#### [DATA SUPPLIED]
※
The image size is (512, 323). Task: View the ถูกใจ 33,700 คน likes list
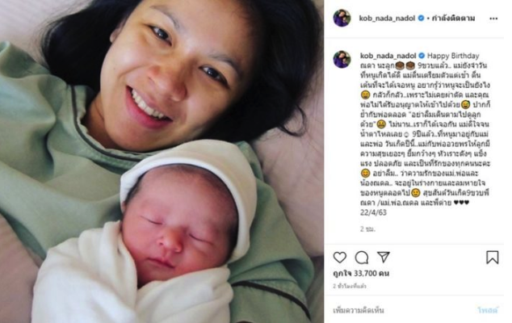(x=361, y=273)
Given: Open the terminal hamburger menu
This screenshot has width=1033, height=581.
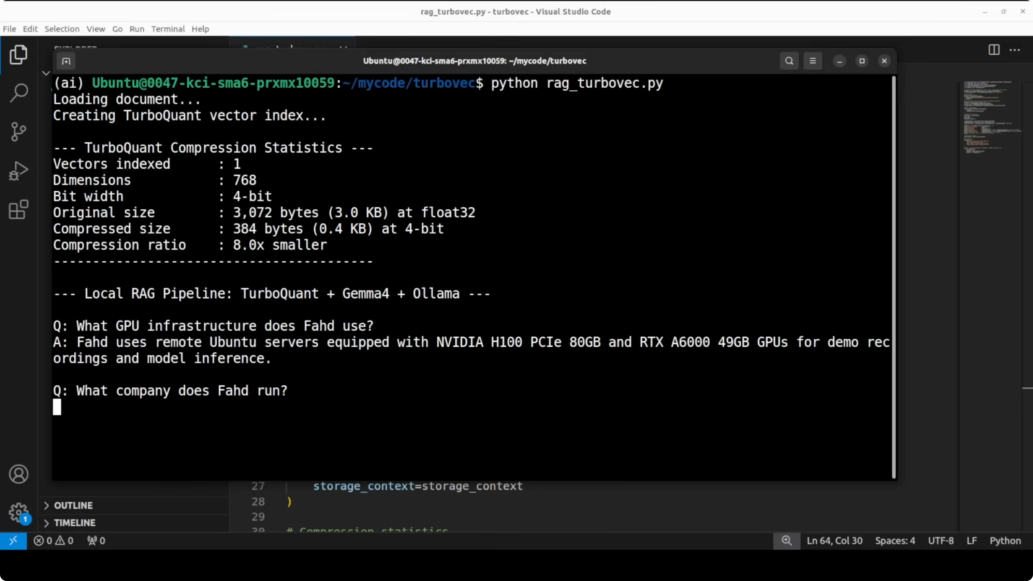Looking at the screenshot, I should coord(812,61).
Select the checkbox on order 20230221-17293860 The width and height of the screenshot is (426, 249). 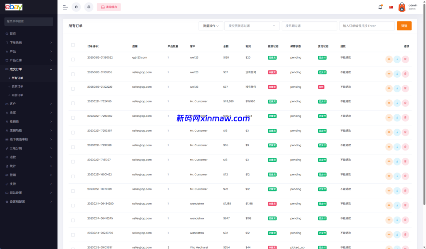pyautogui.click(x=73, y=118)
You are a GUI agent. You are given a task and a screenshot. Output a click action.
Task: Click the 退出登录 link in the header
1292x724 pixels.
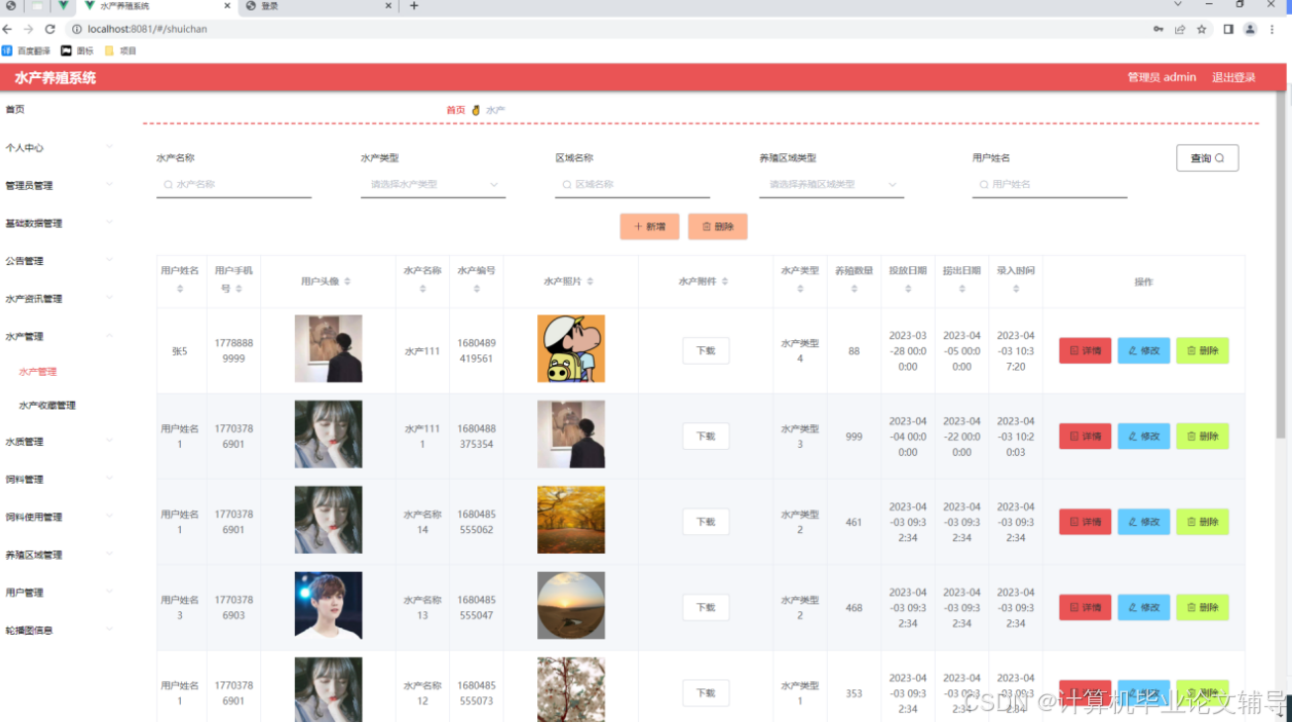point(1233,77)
※
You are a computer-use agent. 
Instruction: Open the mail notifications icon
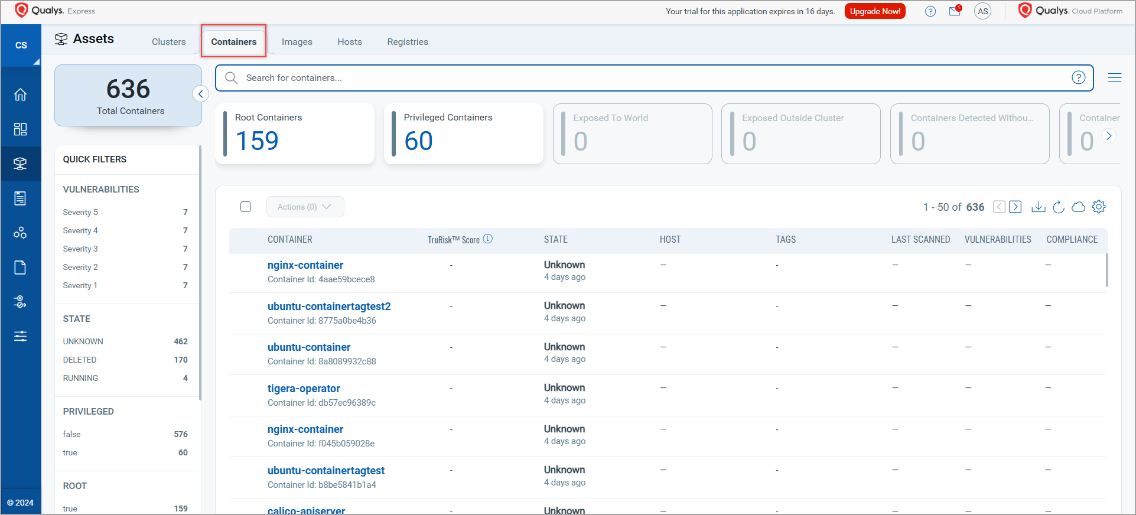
※
Copy word for word the lines of the items from the line with "You are a GUI" to the line with "point(1233,77)", including both of those lines. Omit the pictures from your copy.

You are a GUI agent. You are given a task and a screenshot. Output a click action.
Task: Click the 退出登录 link in the header
1292x724 pixels.
point(1233,77)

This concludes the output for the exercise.